((

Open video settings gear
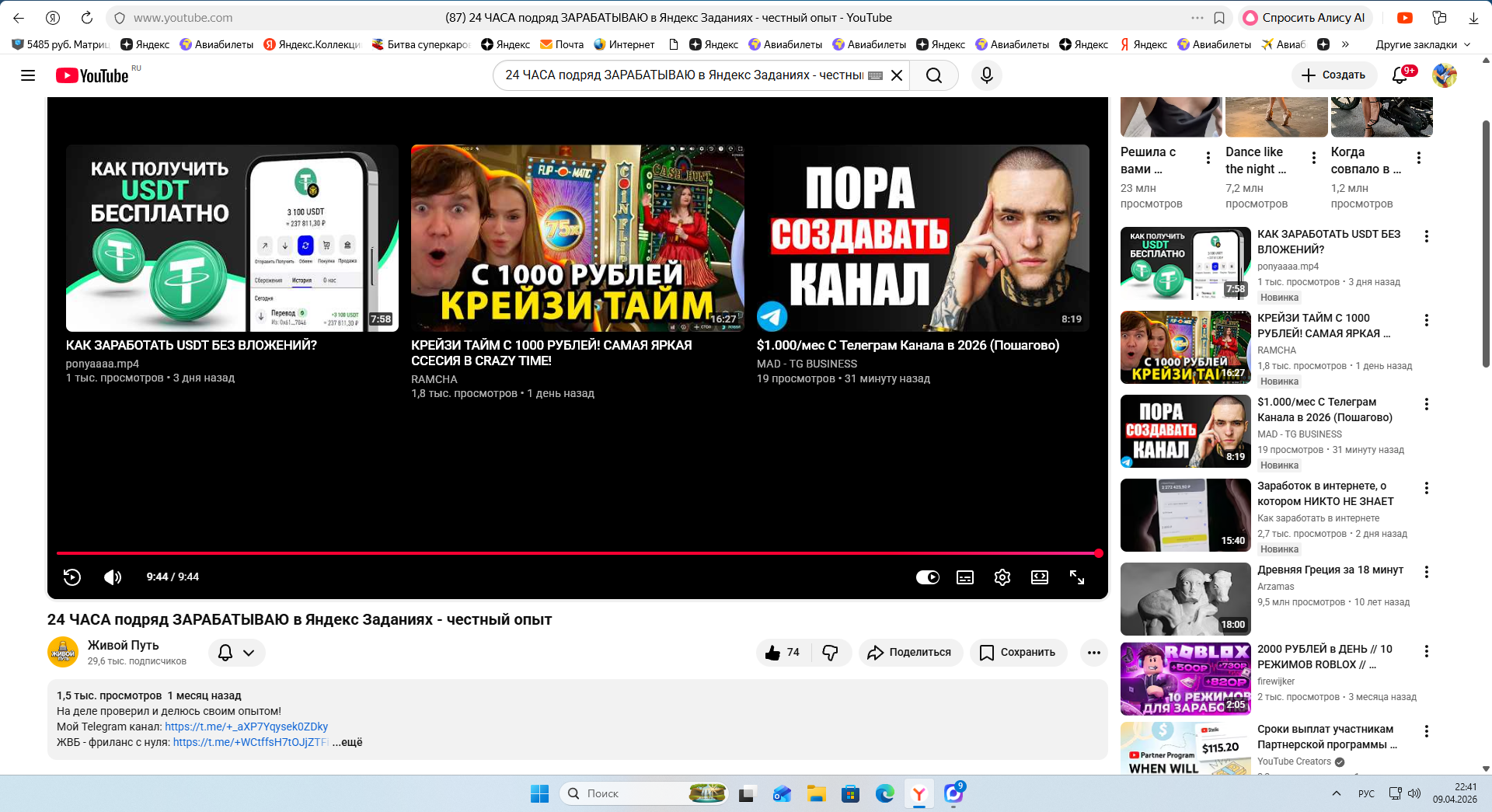Image resolution: width=1492 pixels, height=812 pixels. point(1002,577)
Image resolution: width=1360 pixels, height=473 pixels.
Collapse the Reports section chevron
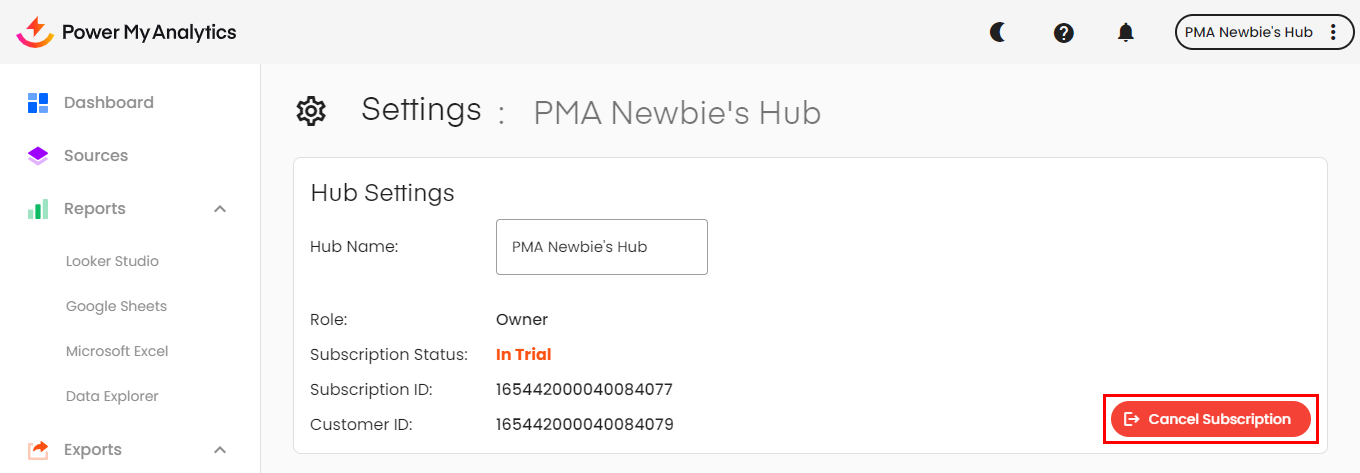click(221, 209)
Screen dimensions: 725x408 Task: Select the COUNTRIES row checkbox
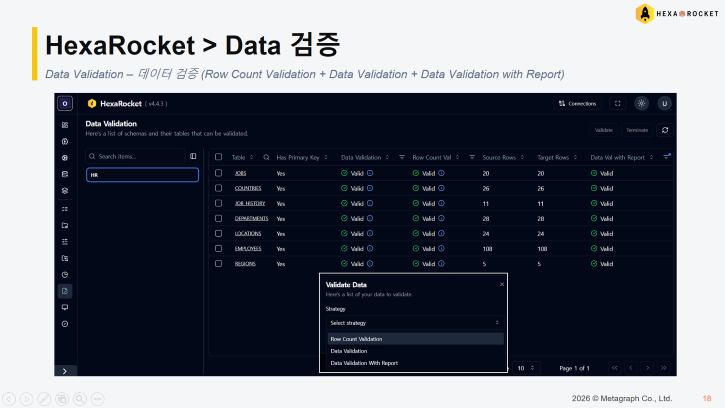[x=218, y=188]
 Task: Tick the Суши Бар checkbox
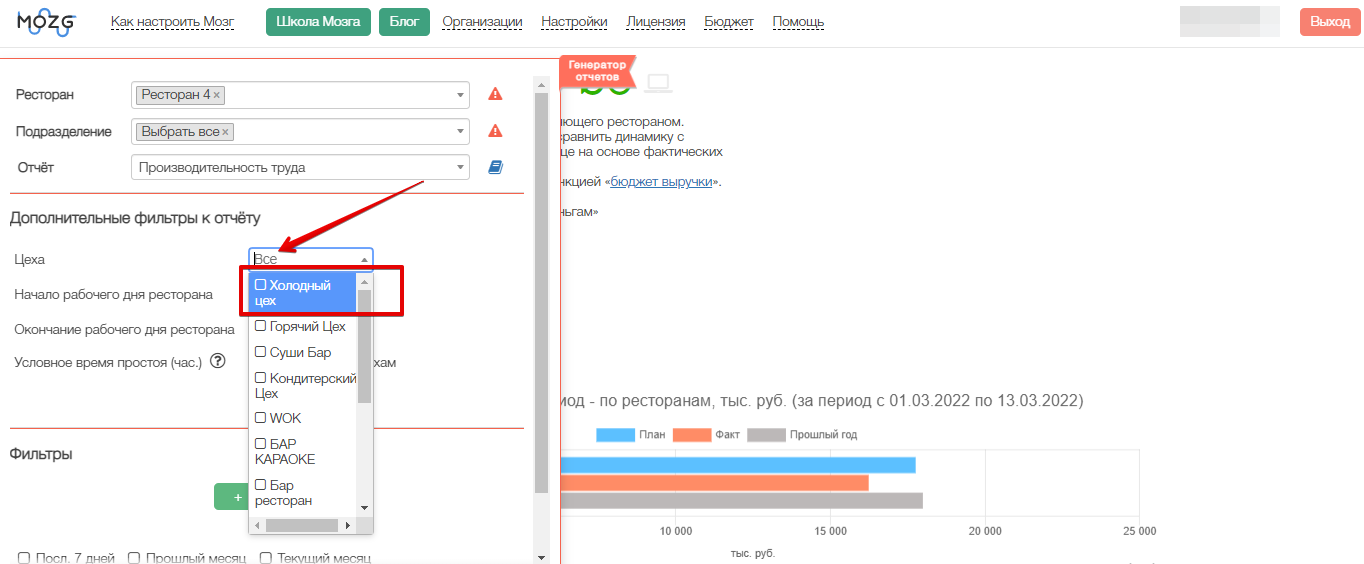[x=261, y=352]
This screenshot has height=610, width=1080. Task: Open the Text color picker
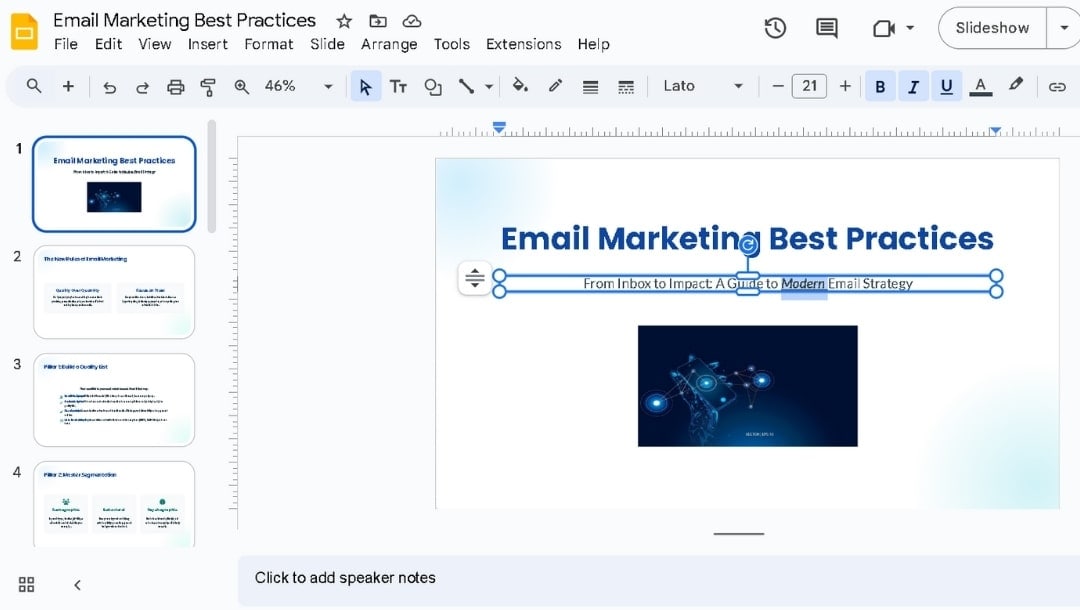(980, 86)
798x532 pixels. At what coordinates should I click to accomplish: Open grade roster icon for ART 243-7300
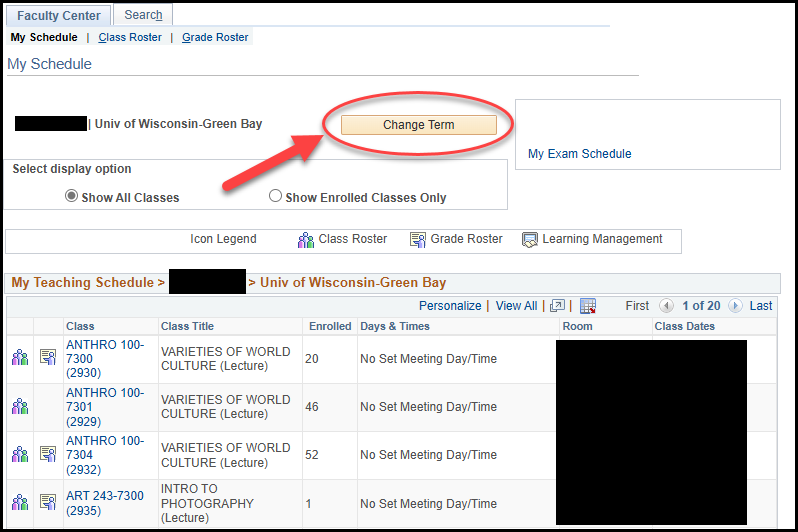pos(48,502)
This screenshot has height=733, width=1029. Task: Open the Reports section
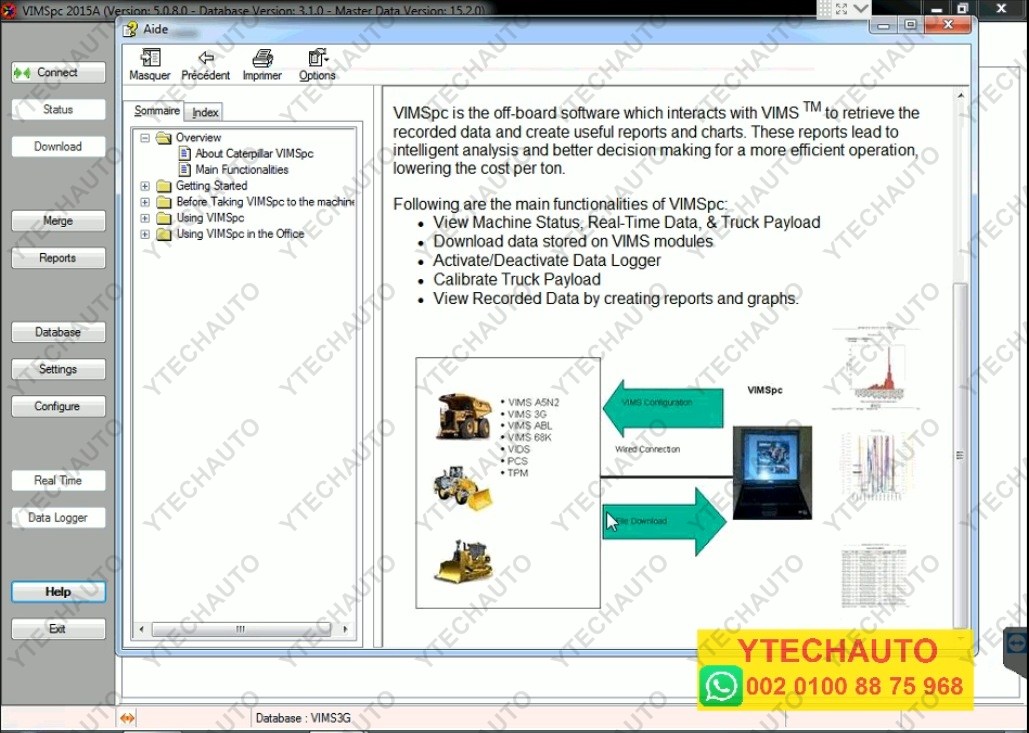point(58,258)
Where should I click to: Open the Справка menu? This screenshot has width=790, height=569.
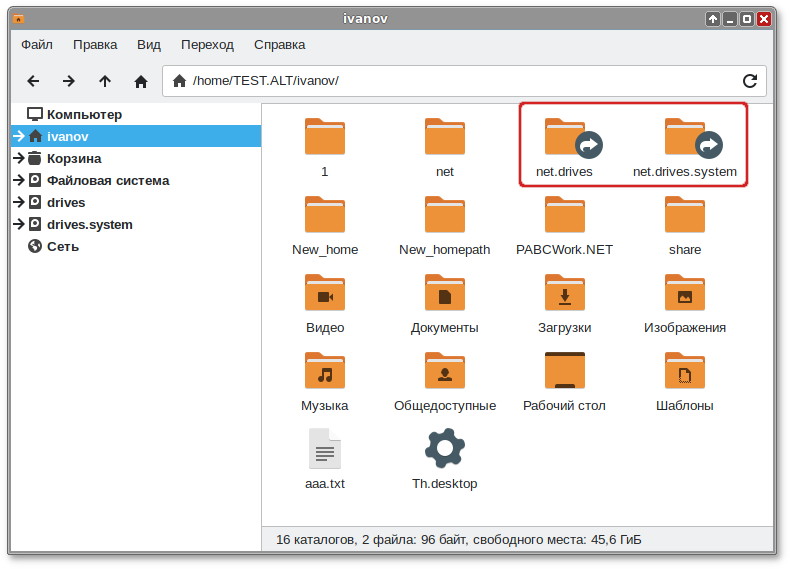(280, 45)
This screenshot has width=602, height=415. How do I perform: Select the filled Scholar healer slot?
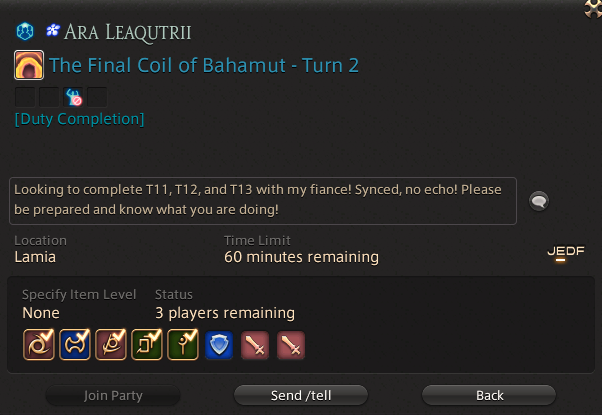click(x=147, y=344)
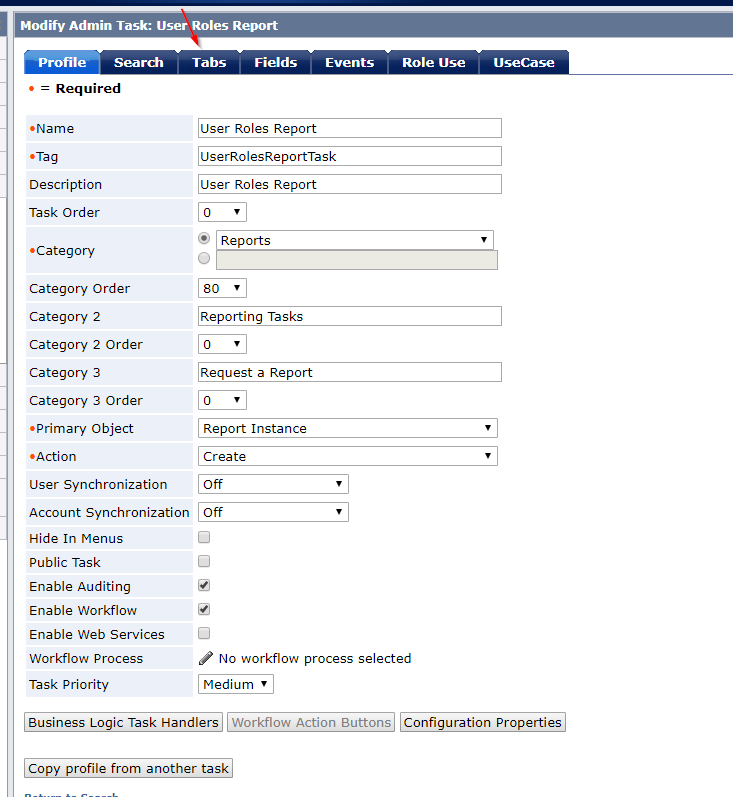Select the Reports category radio button
Viewport: 733px width, 797px height.
click(205, 239)
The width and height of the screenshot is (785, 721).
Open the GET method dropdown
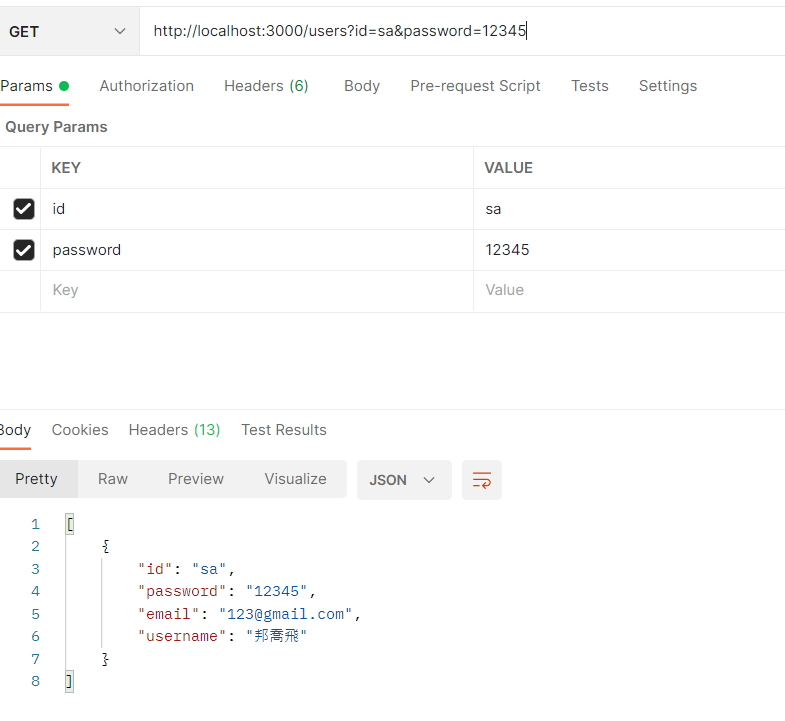click(67, 31)
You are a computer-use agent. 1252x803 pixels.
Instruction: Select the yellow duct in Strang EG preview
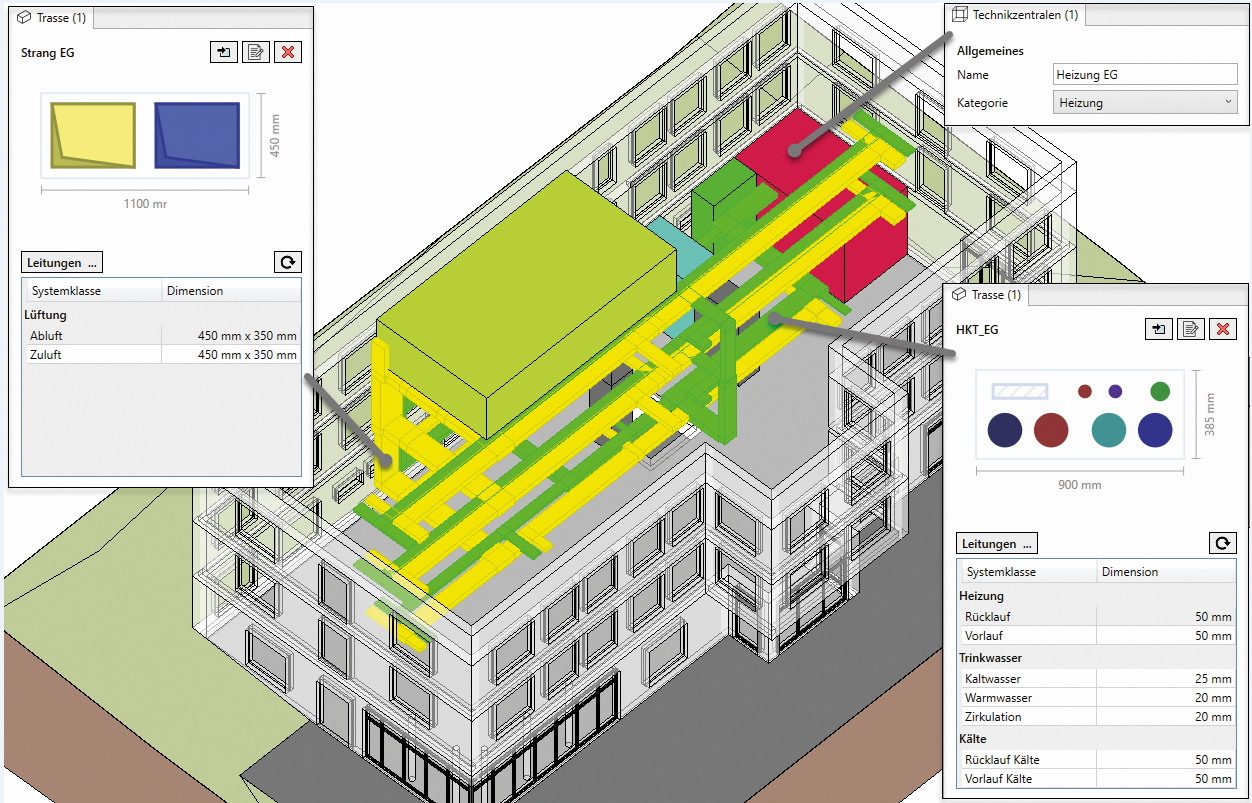click(x=94, y=136)
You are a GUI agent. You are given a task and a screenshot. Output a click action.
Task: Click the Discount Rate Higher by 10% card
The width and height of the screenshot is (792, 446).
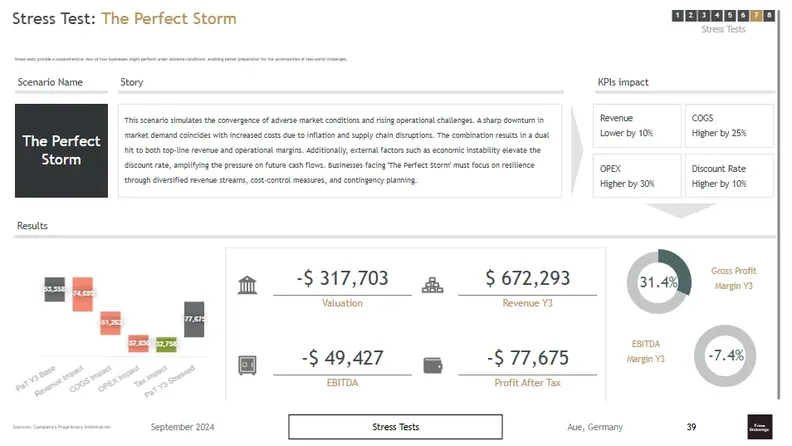click(729, 176)
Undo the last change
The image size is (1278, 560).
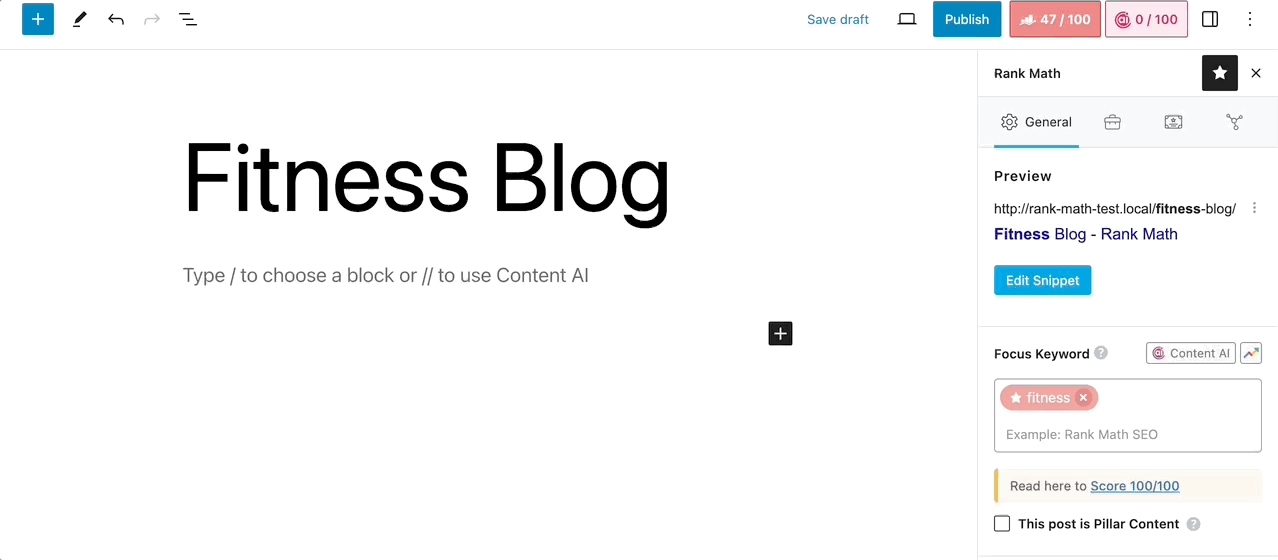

))

_WHAT TO DO_.
None of the pictures should appear; repeat the records exactly otherwise.

_WRITTEN RESPONSE_.
Open video settings gear
Image resolution: width=1492 pixels, height=812 pixels. point(1002,577)
Image resolution: width=1360 pixels, height=473 pixels.
Collapse the Reports section chevron
click(221, 209)
Screen dimensions: 725x408 Task: Select the COUNTRIES row checkbox
[x=218, y=188]
 Task: Tick the Суши Бар checkbox
[x=261, y=352]
This screenshot has height=610, width=1080. Task: Open the Text color picker
(980, 86)
798x532 pixels. At what coordinates should I click to accomplish: Open grade roster icon for ART 243-7300
pos(48,502)
This screenshot has height=733, width=1029. Task: Open the Reports section
point(58,258)
Where should I click to: Open the Справка menu? This screenshot has width=790, height=569.
(280, 45)
This screenshot has width=602, height=415. How do I perform: Select the filled Scholar healer slot?
click(x=147, y=344)
Select the Reports category radio button
Viewport: 733px width, 797px height.
click(205, 239)
The width and height of the screenshot is (785, 721).
Open the GET method dropdown
click(67, 31)
You are a computer-use agent. 1252x803 pixels.
Instruction: Select the yellow duct in Strang EG preview
click(x=94, y=136)
You are a GUI agent. You are given a task and a screenshot. Output a click action.
Task: Click the Discount Rate Higher by 10% card
The width and height of the screenshot is (792, 446).
click(729, 176)
Undo the last change
The image size is (1278, 560).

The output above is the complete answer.